_PROMPT_: Find the word "button" in the material below and gather every line that contains it.

*** DATASET RECORDS ***

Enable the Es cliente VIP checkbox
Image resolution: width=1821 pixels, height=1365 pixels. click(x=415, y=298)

*** End of DATASET RECORDS ***
*** DATASET RECORDS ***

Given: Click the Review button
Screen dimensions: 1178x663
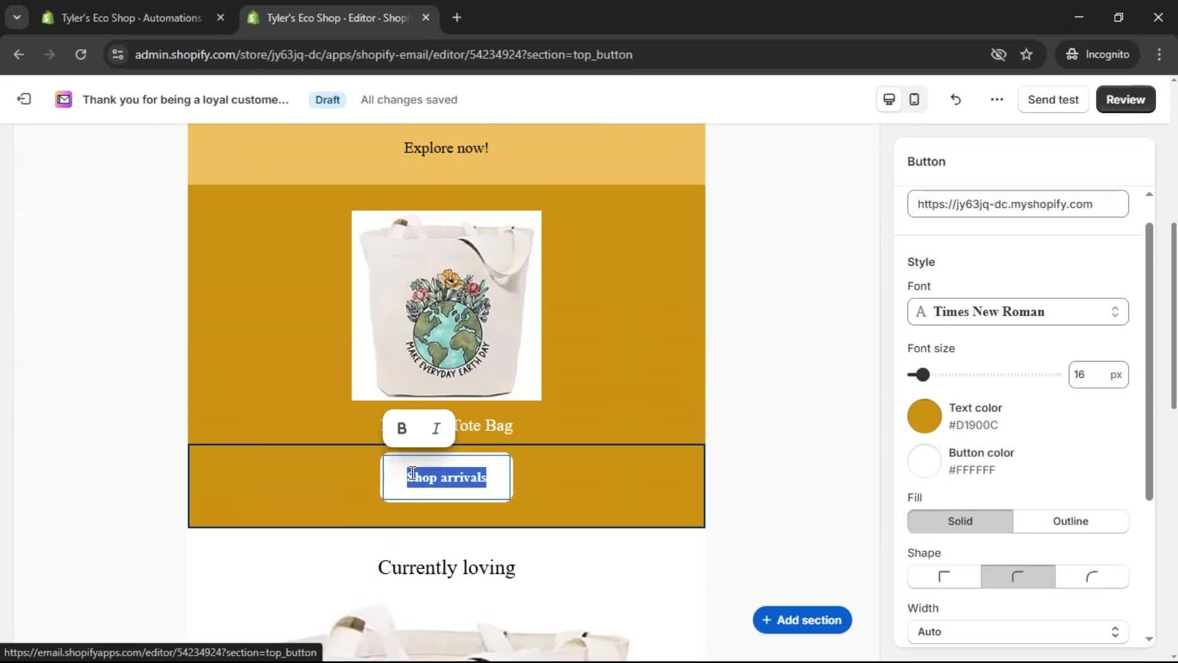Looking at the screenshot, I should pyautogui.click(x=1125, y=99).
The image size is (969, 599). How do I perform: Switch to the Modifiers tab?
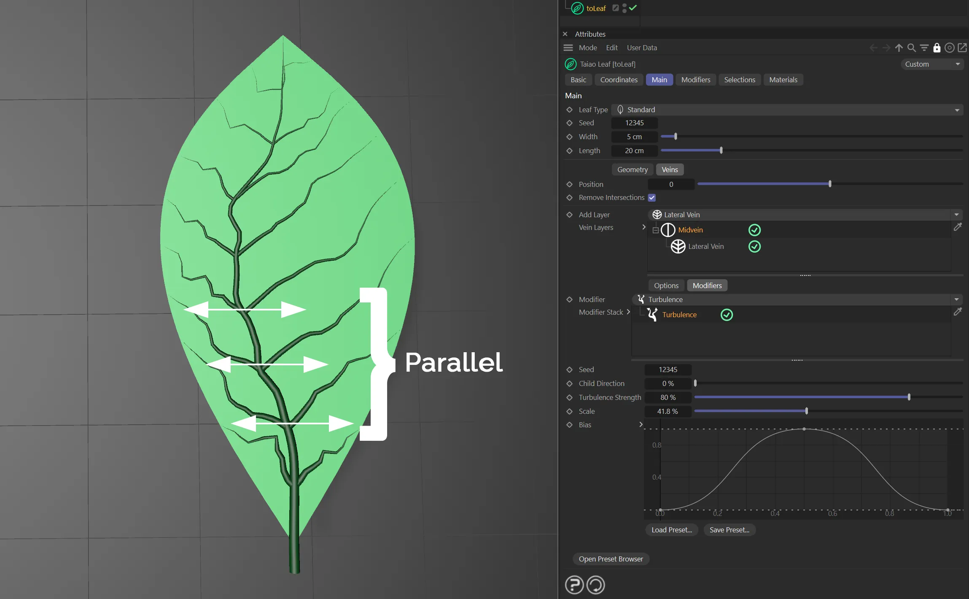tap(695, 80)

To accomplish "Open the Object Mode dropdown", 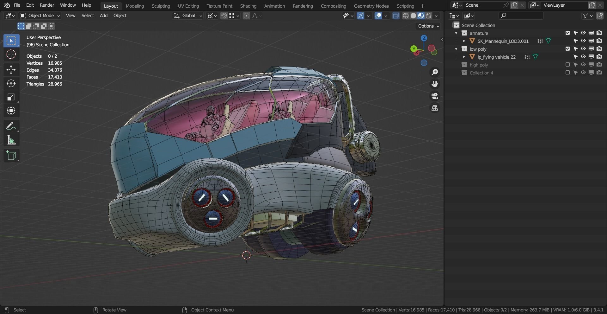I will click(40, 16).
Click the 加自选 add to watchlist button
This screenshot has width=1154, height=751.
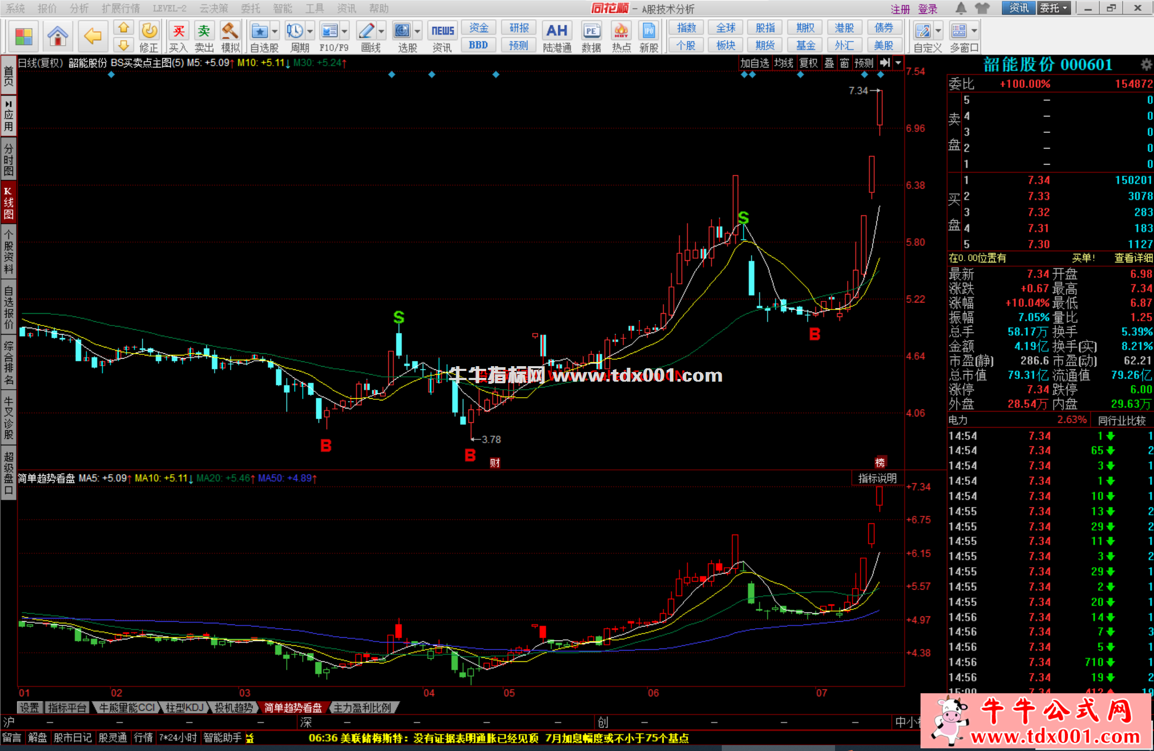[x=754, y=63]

*** End of DATASET RECORDS ***
*** DATASET RECORDS ***

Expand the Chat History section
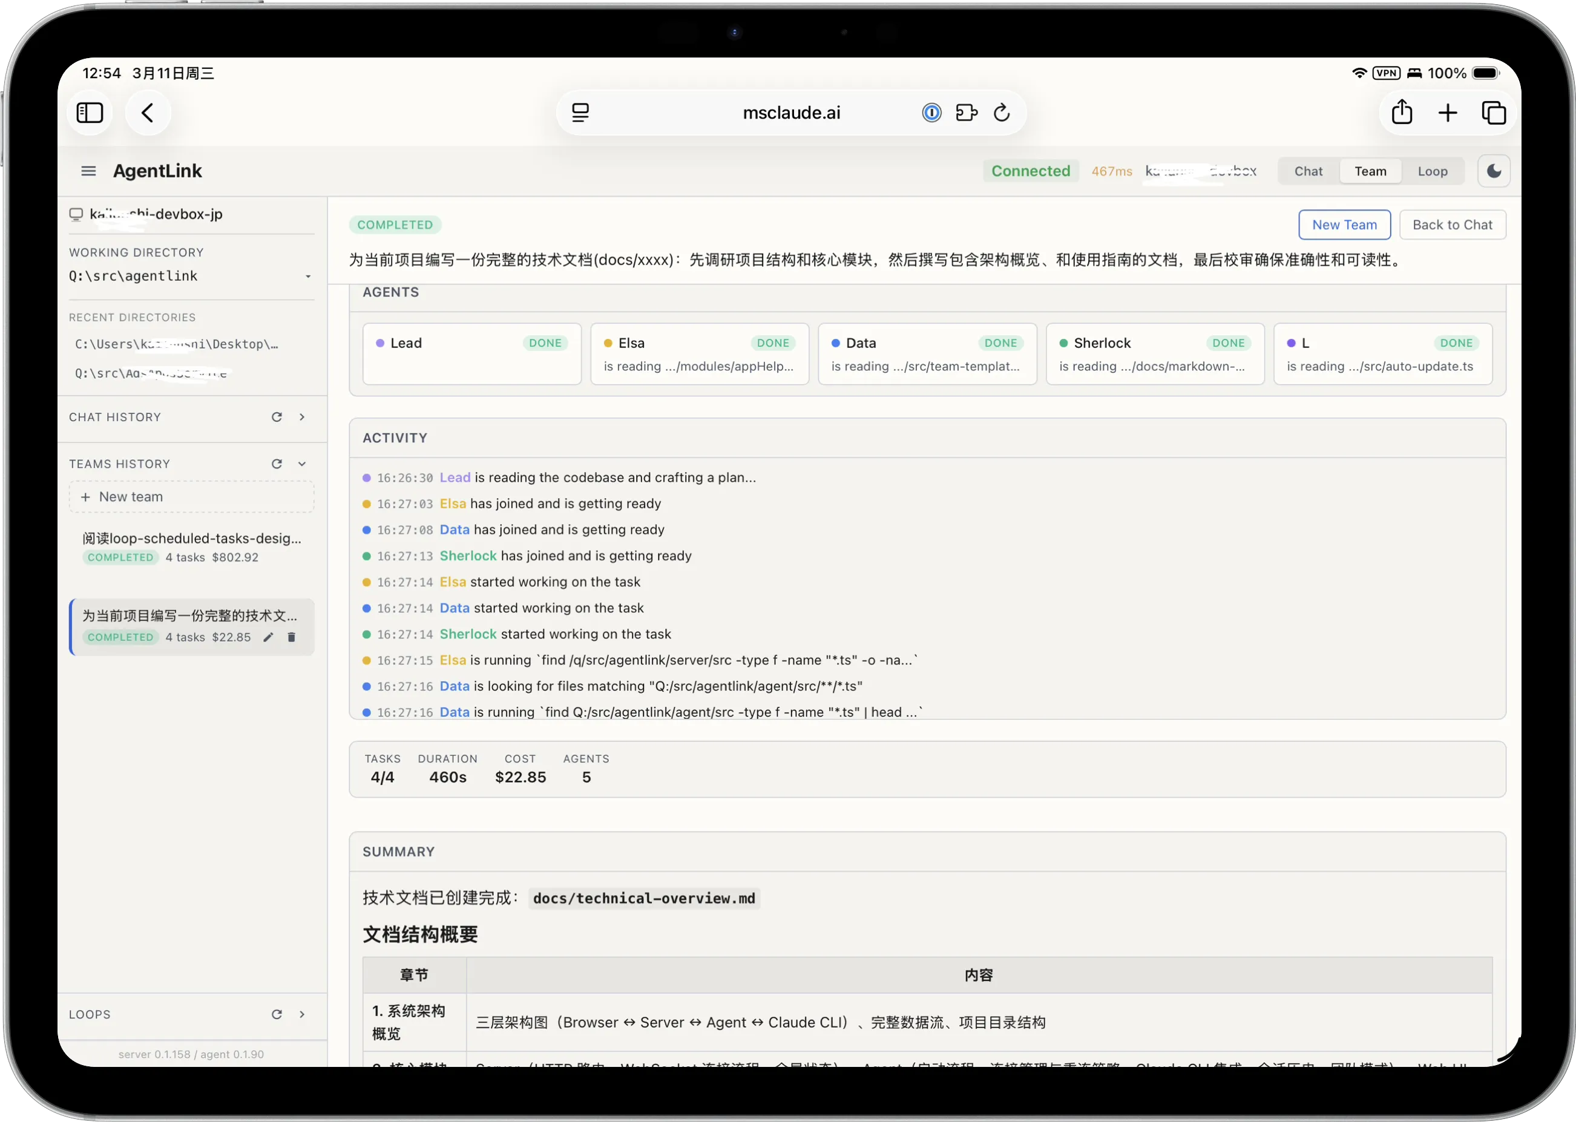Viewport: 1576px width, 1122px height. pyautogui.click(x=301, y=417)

*** End of DATASET RECORDS ***

_EXERCISE OUTPUT_:
Given: Click the Review button
Click the 加自选 add to watchlist button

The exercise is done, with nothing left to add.